* _Actions to take_
1. In the passage on slavery and poverty, restate the stretch from "The poverty, suffering, and" through "fairly satisfactory life.", substituting "shame" for "disgrace".
2. Translate this sentence from the passage on slavery and poverty into Spanish: "In the civilized countries, apart from slaves, people lived fairly well."
3. Continue the passage on slavery and poverty from the point where it stops.

* _Extract_
As recently as two-hundred years ago there was slavery all over the advanced and half-advanced countries. Here we can say we have taken a step forward. But only a hundred years ago the condition of the working class in England was, almost certainly, more pitiable than the average condition of slaves in classical Greece or Rome. More telling, present-day conditions in large populations in many parts of the world are miserable, and we cannot honestly say that this is unrelated to the economic system ruling in the advanced countries.

The poverty, suffering, and misery of very large sectors of humankind is a disgrace for present-day humanity. I do not claim to have knowledge of ancient conditions worldwide, but I will venture to suggest that the ancient world could be divided into, on the one hand, the centres of old civilizations, such as China, India, Persia, Egypt, Greece, etc., and, on the other hand, peoples who remained in primitive or near-primitive conditions. In the civilized countries, apart from slaves, people lived fairly well. In the more primitive areas people lived in tribes or clans leading a fairly satisfactory life.

* _Raw data_
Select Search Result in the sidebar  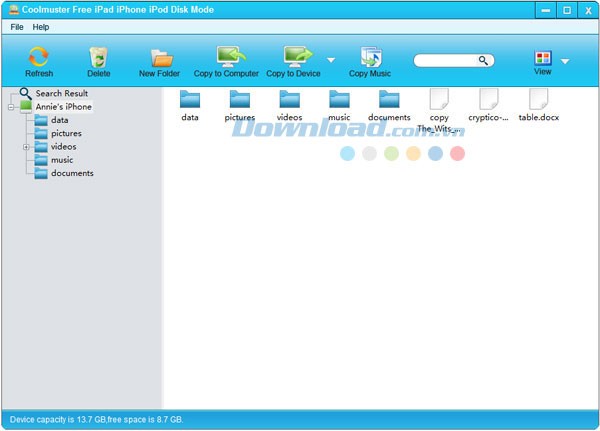pos(61,93)
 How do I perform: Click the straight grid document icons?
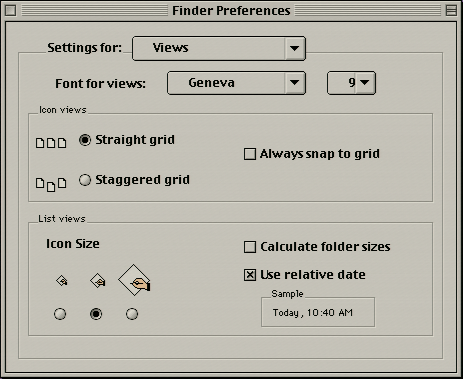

* _Expected responses_
1.
The poverty, suffering, and misery of very large sectors of humankind is a shame for present-day humanity. I do not claim to have knowledge of ancient conditions worldwide, but I will venture to suggest that the ancient world could be divided into, on the one hand, the centres of old civilizations, such as China, India, Persia, Egypt, Greece, etc., and, on the other hand, peoples who remained in primitive or near-primitive conditions. In the civilized countries, apart from slaves, people lived fairly well. In the more primitive areas people lived in tribes or clans leading a fairly satisfactory life.

2. En los países civilizados, aparte de los esclavos, la gente vivía bastante bien.

3.
In one respect I would assert that there has definitely been progress. The idea of a common humanity has been advancing and spreading at a very slow pace. Today most of us acknowledge it in theory. Our political leaders pay it lip-service. Yet in practice the policies of the advanced and half-advanced countries are self-centred, selfish and discriminatory; and on the level of individuals, only a Mother Teresa or a Gandhi or a Schweitzer have seen all humans as simply that, humans; most of us need an effort to regard humankind as a family.

One might ask: What about the stupendous advance in science and technology? All of that may have been necessary to make it possible for the seven billion members of the human race to subsist on our tiny planet. All of that may have made certain things easier for us. It may also have made our life more complicated and, at least in certain ways, more burdensome and less lively. I think we would be deceiving ourselves if we said it has improved the quality of human life.

I would gladly trade my life for the life of a simple Athenian contemporary of Sophocles.

Cairo, 10 November 2013.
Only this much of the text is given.